Post-TKA Deep Vein Thrombosis (DVT)
Orthopedic and general surgeries are associated with the development of clots in the veins after surgery
Many orthopedic and general surgeries are associated with the development of clots in the veins after surgery. This is called Deep Vein Thrombosis (DVT) and is potentially dangerous. The reason: if clots are dislodged from a vein(s) they are swept with the flow of blood towards the heart and then to the lungs. Large clots can block some of the large vessels in the lung. This is called pulmonary emboli (PE) which often represent a medical emergency. DVT causes pain, redness, and swelling of the affected leg, but at times can be without symptoms. PE typically causes shortness of breath and sometimes sharp pain in the chest.
The exact mechanism of DVT development is not known. But it’s widely believed that stagnant (slow) blood flow in the limb is a major contributing factor.

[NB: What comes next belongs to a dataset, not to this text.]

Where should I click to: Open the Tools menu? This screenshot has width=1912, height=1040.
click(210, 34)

The rate of post-TKA DVT is not high and post-TKA PE is even less frequent. However, because it can be potentially dangerous, all surgeons recommend taking specific measures to counteract and prevent DVT. These include early mobilization:
- Getting out of bed as soon as possible after surgery.
- Mechanized massage of the lower leg to stimulate blood flow is often recommended.

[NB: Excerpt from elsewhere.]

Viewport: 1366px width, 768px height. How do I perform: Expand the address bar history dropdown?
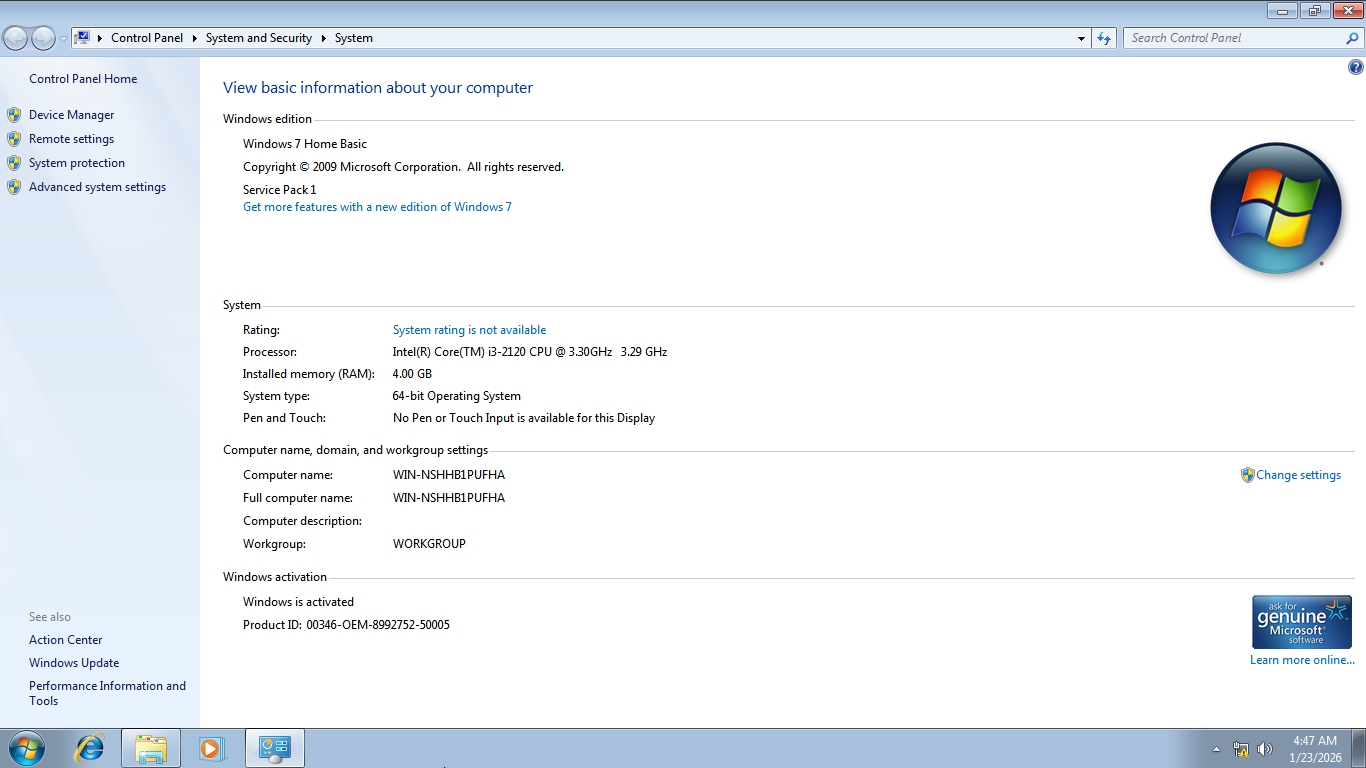[1081, 38]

- Some form of blood thinners (anticoagulants) are usually used.
In at least one clinical study it was found that using HemaClear® instead of a pneumatic tourniquet, significantly reduced the rate of post TKA DVT and also reduced PE. But this observation was not statistically significant (p=0.065). It is speculated that this reduction in DVT with HemaClear® is related to its smaller footprint, whereby a lesser length of the veins is compressed during surgery.